[EXERCISE INSTRUCTIONS]:
Check the entries below for lines with "cell"; report only how many there are.

[[ MATERIAL TO PROCESS open ]]

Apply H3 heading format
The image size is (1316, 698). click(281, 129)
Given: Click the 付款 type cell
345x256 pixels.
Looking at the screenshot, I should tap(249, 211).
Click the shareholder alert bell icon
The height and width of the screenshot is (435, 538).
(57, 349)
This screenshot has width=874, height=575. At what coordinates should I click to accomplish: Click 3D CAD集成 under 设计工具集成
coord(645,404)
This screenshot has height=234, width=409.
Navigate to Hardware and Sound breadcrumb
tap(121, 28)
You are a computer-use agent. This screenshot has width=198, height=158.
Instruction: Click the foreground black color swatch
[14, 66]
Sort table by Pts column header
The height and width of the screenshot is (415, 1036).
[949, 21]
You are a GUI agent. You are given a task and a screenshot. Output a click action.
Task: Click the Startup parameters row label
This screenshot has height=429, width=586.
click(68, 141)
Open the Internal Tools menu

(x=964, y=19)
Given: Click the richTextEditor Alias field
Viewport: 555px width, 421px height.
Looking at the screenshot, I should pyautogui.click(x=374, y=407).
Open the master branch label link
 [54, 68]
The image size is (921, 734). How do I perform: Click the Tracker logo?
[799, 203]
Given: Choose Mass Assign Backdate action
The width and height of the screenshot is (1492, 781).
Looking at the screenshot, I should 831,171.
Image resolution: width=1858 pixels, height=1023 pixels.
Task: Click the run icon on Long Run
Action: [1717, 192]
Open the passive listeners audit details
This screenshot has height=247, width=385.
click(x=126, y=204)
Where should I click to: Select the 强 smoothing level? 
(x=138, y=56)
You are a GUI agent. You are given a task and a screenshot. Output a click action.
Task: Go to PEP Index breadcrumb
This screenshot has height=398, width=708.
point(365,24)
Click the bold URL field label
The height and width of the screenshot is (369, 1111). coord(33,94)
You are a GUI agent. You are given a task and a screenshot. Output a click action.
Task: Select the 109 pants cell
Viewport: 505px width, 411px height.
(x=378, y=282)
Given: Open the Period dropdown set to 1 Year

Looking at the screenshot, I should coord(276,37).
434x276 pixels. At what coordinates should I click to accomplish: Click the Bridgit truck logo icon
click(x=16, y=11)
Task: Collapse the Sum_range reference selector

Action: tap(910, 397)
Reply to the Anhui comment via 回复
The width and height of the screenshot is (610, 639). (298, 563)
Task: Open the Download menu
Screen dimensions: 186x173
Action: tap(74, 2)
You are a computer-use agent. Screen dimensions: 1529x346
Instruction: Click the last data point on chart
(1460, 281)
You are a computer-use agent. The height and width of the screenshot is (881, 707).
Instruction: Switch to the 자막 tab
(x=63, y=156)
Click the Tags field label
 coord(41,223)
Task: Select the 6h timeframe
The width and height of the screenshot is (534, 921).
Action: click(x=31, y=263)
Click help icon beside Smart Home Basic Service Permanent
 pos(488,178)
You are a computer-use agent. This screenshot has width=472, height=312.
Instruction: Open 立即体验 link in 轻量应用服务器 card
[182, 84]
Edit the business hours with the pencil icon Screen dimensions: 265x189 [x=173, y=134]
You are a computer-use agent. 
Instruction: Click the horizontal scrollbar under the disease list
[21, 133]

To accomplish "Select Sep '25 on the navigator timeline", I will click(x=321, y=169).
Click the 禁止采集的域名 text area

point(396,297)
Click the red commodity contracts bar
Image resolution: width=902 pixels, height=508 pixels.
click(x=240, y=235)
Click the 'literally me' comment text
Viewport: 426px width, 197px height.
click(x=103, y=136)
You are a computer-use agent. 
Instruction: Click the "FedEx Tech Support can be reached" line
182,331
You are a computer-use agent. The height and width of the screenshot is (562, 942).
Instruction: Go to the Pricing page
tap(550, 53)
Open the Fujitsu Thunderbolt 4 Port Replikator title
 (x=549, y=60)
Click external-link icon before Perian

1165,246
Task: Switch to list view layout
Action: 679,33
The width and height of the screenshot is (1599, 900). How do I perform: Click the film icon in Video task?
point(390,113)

[[ MATERIAL TO PROCESS closed ]]

[REPLY]:
2